05.19
福島市「男性育休100%」「女性の再就職応援」を宣言。働き方改革で「子育てしやすい地域」に
【あわせて読みたい】職場の不公平感高める「子持ち様」問題は、有給など「使われない制度」も要因。脱“ゾンビ化”を図る4企業を取材
福島市は5月16日、「男性育休100%宣言」と「女性の再就職応援宣言」の二つを同時に宣言した。
これらはコンサルティング会社「ワーク・ライフバランス」(東京都)が提唱しているもので、「男性育休100%宣言」は209組織、「女性の再就職応援宣言」は22組織が宣言している(2025年5月16日時点)。
記者会見した同市の木幡浩市長は「子育てができる地域としてアピールし、人口の定着も目指す」と決意を語った。
【関連記事①:介護で退職、若手の転職…。

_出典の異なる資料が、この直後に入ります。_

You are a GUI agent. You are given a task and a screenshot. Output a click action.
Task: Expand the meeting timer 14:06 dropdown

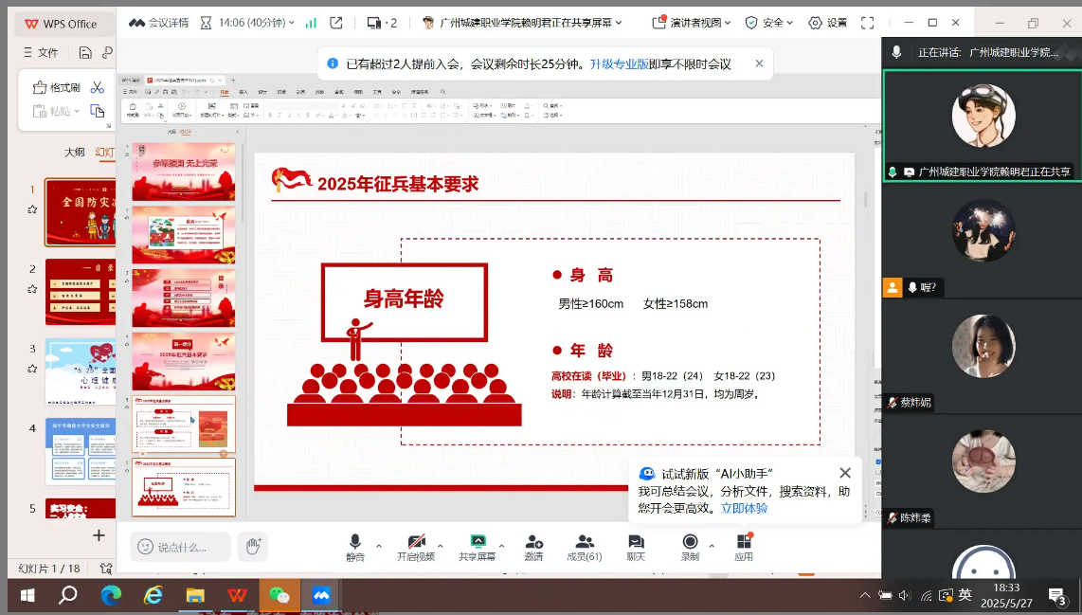256,23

「休めなかった」福島の自治体が「前例踏襲」を壊して見えたもの】
男性育休は妻と子どもの命を救う
記者会見の冒頭、ワーク・ライフバランスの小室淑恵社長が「男性育休は妻と子どもの命を救うことにもつながる」と説明した。
かつては男性育休を取ると、「妻の尻に敷かれている」と揶揄されることもあったが、パートナーの産後うつを防ぐなどの観点からも、男性育休の取得は非常に重要だと語った。
また、女性の再就職応援が必要な理由として、日本の女性は健康的で世界トップクラスの教育を受けているにもかかわらず、政治や経済で活躍する場が用意されていないと指摘した。

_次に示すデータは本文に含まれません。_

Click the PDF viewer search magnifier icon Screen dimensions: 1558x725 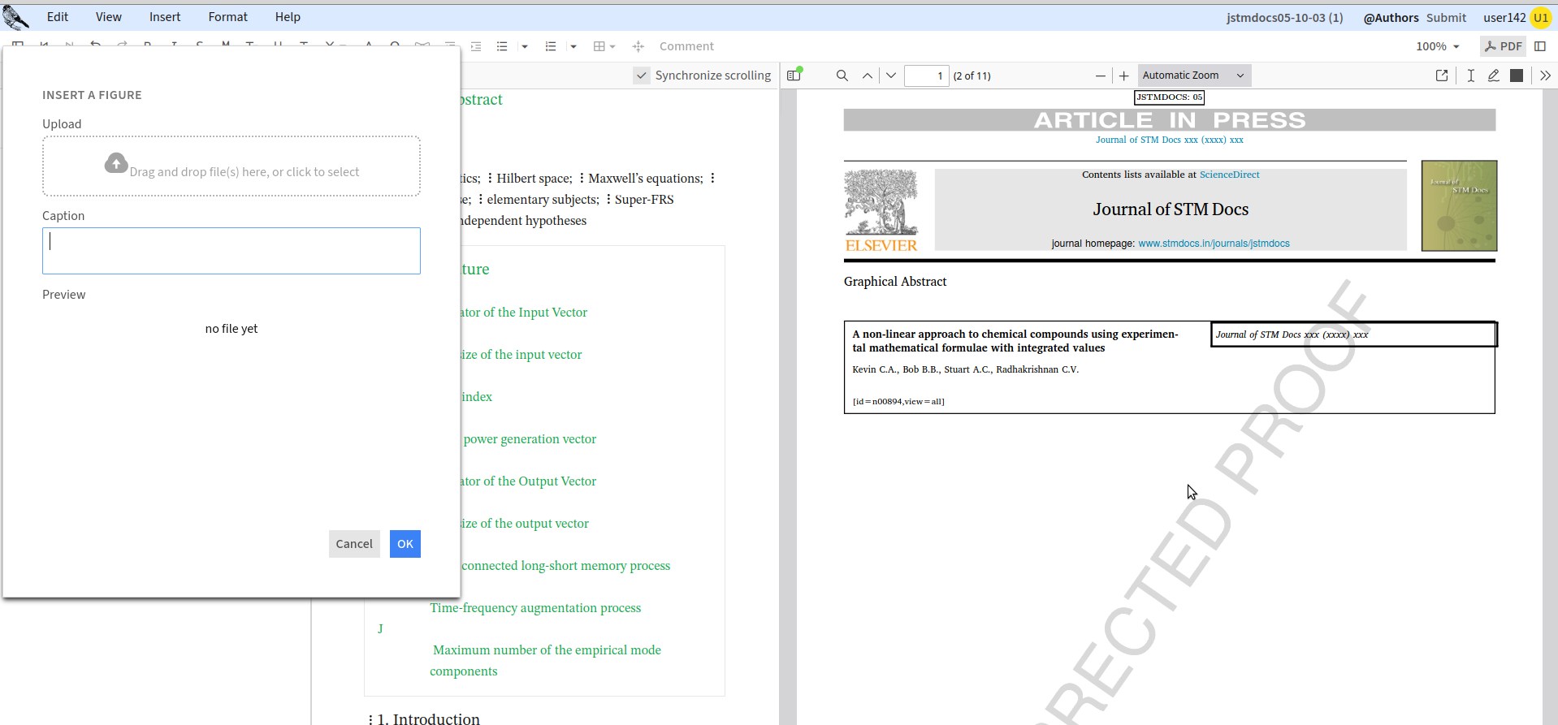click(x=842, y=76)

女性が海外で子育てをしたり、キャリアを築いたりする「大脱出」が起きているといい、「日本で活躍できるような環境を整備しなければ非常にもったいない」と訴えた。
そのほか、日本は夜遅くまで延長保育が利用できるため、長時間労働という働き方を変えることができず、限られた時間の中で仕事をしている育児や介護中の社員らが職場から敬遠されるケースがあるとも語った。

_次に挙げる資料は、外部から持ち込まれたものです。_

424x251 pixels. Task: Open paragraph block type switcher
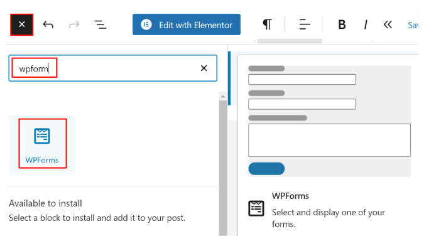pyautogui.click(x=267, y=24)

その上で、「時間外労働ができる人は年々減っていく。決められた時間の中で勝負し、多様な人材が働けるようにすることで、『お互い様』という感情が生まれて助け合えるようになる」と呼びかけた。
福島市の木幡浩市長(右)と、ワーク・ライフバランスの小室淑恵社長自治体が働き方改革に臨む意義
男性育休を巡っては、福島市はこれまで「子育てエールメッセージ」という育休取得促進策を進めてきた。
同策は、子どもが生まれた職員の職場に木幡市長自らが出向いてお祝いのメッセージを送り、育休の取得を促すだけでなく、周囲の上司や同僚にも育休取得時の協力を呼びかけるものだ。
その結果、職場全体で子育てを応援する雰囲気が高まり、男性職員の育休取得率は年々上昇。2024年度は速報値で98.3%になったという。
なかなか育休取得が進まなかった消防職員の職場も改善され、相乗効果で民間企業の取得率も増えているといい、木幡市長は「本市が率先垂範しながら社会的な意識改革を促し、男女ともに働きやすい職場環境づくりに一層取り組んでいく」と述べた。
一方、この春に市の幹部職員が介護で退職したことも明らかにし、「子育て世帯だけではなく、介護世帯なども含めて働く人の環境をサポートしていくことが重要」と、包括的な支援の必要性に関する見解も語った。
今後、同市では男性育休の重要性を伝えるセミナーを始めるほか、出産や育児によって生まれた仕事のブランクを埋めるため、専門研修やデジタルスキルを習得する機会も増やしていくという。
小室社長は、「自治体の場合、『市民サービスが低下しないか』『怠けていると思われる』と不安に感じているケースがある」とし、「働き方改革は“市民に求められていることを深く考え、先手を打った行動を取る”ことにもつながる。働き方を変えた自治体は、市民サービスの観点からも効果をあげている」と述べた。